The dream filled me with a fear I could not explain. But I knew, with a terrible sense of urgency, I could not allow myself to go farther down the road, into the mill and the grinding sounds of its machinery and the fire and curds of yellow smoke that rose from the field beyond.
The scene changed, and I was on board my cabin cruiser at dawn, on West Cote Blanche Bay, and the fogbank was heavy and cold on the skin, sliding with the tide into the coastline. To the north I could see Avery Island, like two green humps in the mist, as smooth and firm-looking as a woman's breasts. The waves burst in strings of foam against the white sleekness of the bow, and I could smell the salt spray inside my head and bait fish in a bucket and the speckled trout that arched out of the waves and left circles like rain rings in the stillness of the swells.
When I woke I went into the kitchen and sat in the dark, my loins aching and my palms tingling on my thighs. I held a damp hand towel to my eyes and tried to think but couldn't. Even though I was awake now, I did not want to look at the meaning behind the dreams. I went back to bed and felt Bootsie stir, then touch my chest and turn on her hip and mold her body against me. She was already wet when I entered her, and she widened her thighs and hooked her feet loosely inside my legs, slipping one hand down to the small of my back while she moved in a slow, circular fashion under me, as she always did when she wanted to preserve the moment for both of us as long as she could.

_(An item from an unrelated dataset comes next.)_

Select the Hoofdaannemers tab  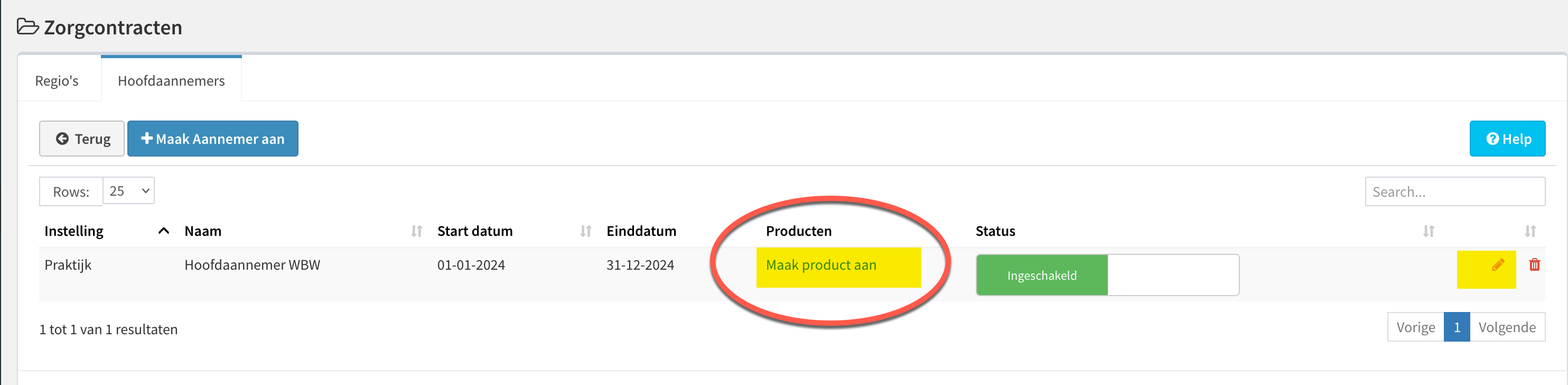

But I felt the heat rise in me, like fire climbing upward along a hard, bare surface, then my mouth opened involuntarily and I closed my eyes and pressed my face between her breasts.
I sat on the edge of the bed, depleted, my face in shadow, one hand still covering the tops of Bootsie's fingers, ashamed that I had used my -wife to hide from the violent act I knew my alcoholic mind was planning.